Mehow

The authors are me and the AF team. We published the Ed25519 version of the tech referenced in the article today. The secp256k1 version we’re almost done with, we confirmed it works already and we’ll be publishing that shortly. With the secp256k1 version there are two variants of protection… 1. Any address derived with BIP-32 (which should be all the money in crypto except the oldest of old wallets that were pre BIP-32 paper wallets) is automatically quantum protected with no funds migration by the user and that has a 9 second proving time. 2. We have a new QBIP-32 for secp256k1 which is a new HD derivation standard that does the same thing as above but does it in under 100ms and also works with standard ECDSA signing.
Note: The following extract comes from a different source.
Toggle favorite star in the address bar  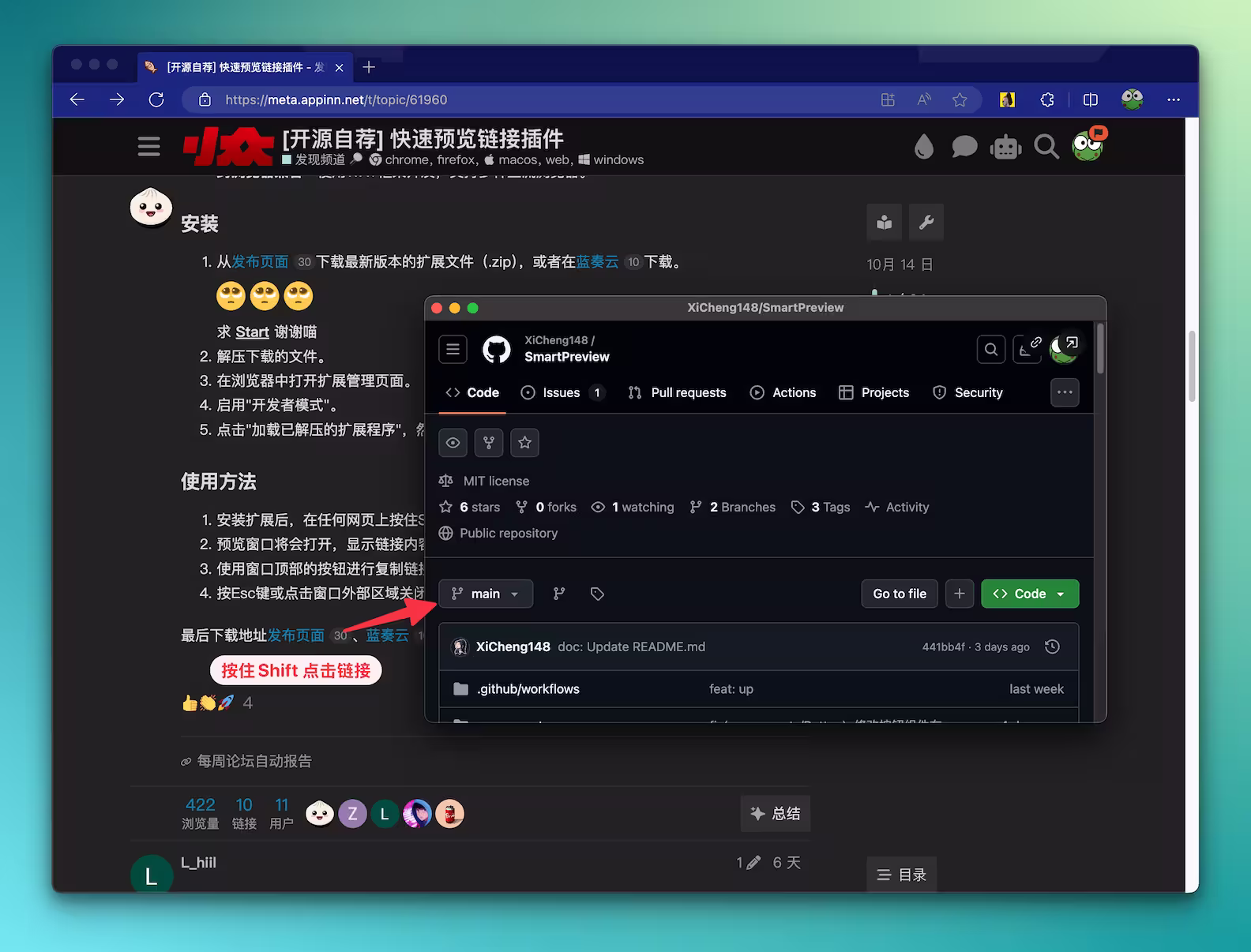coord(960,99)
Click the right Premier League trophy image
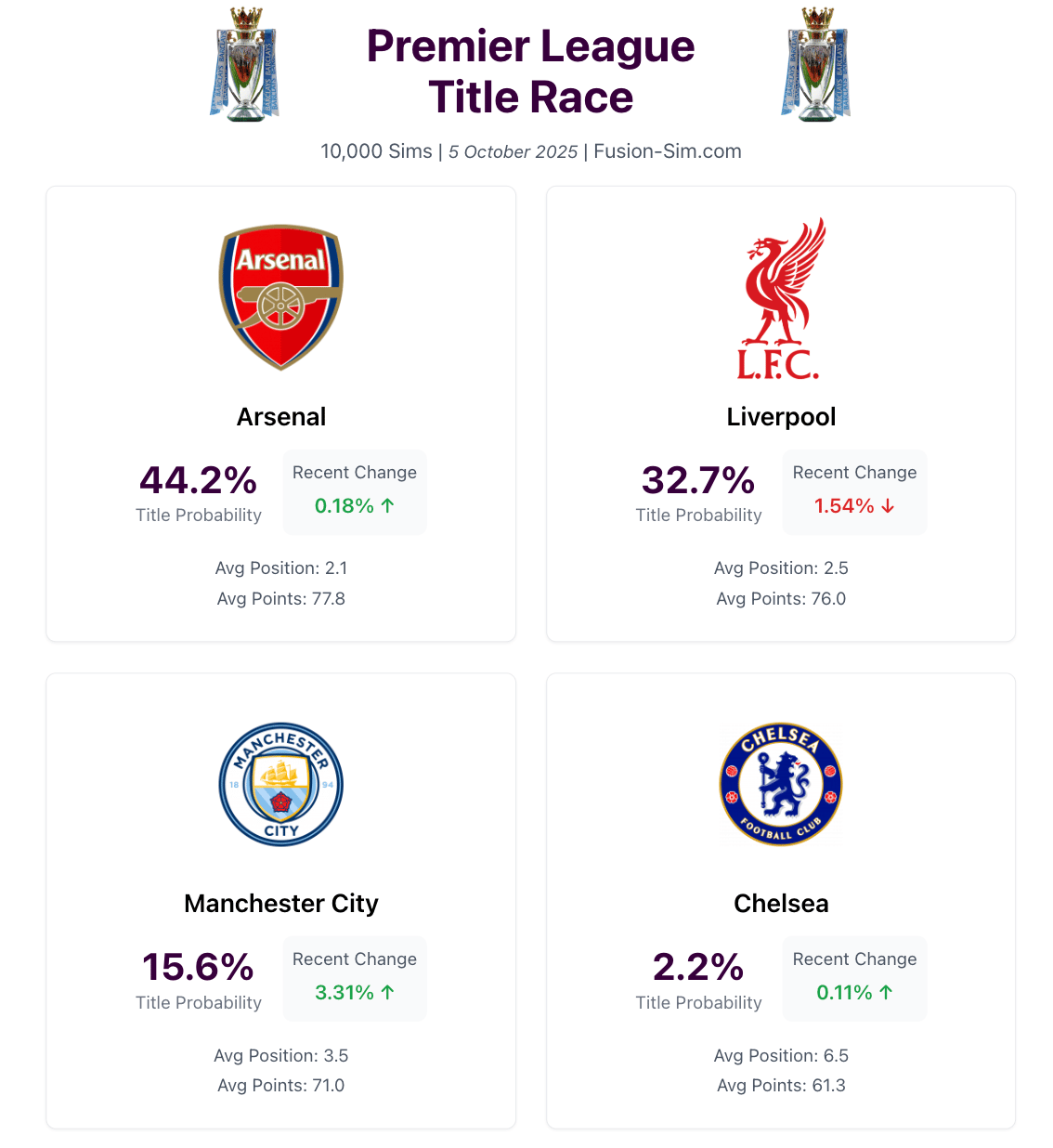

So the general deployment idea is that paper wallets move funds to BIP-32 before q-day (our expert opinion on when that is 2032) and users on their next transaction use QBIP-32 for more future speed. QBIP-32 will work today with millisecond derivation time of the address and can be traditionally signed (again milliseconds) and 100ms quantum proving time when the nodes decide it’s q-day. The nodes can decide whether to spend you need the old school ECDSA sign (BIP-32 or QBIP-32) or both or just quantum. In any case where the money is going and addresses can stay the same forever. QBIP-32 keys will be indistinguishable from regular BIP-32 keys or even just randomly generated keys except for the ability to produce ZPKs. Nobody can look at the public keys and know how they were derived.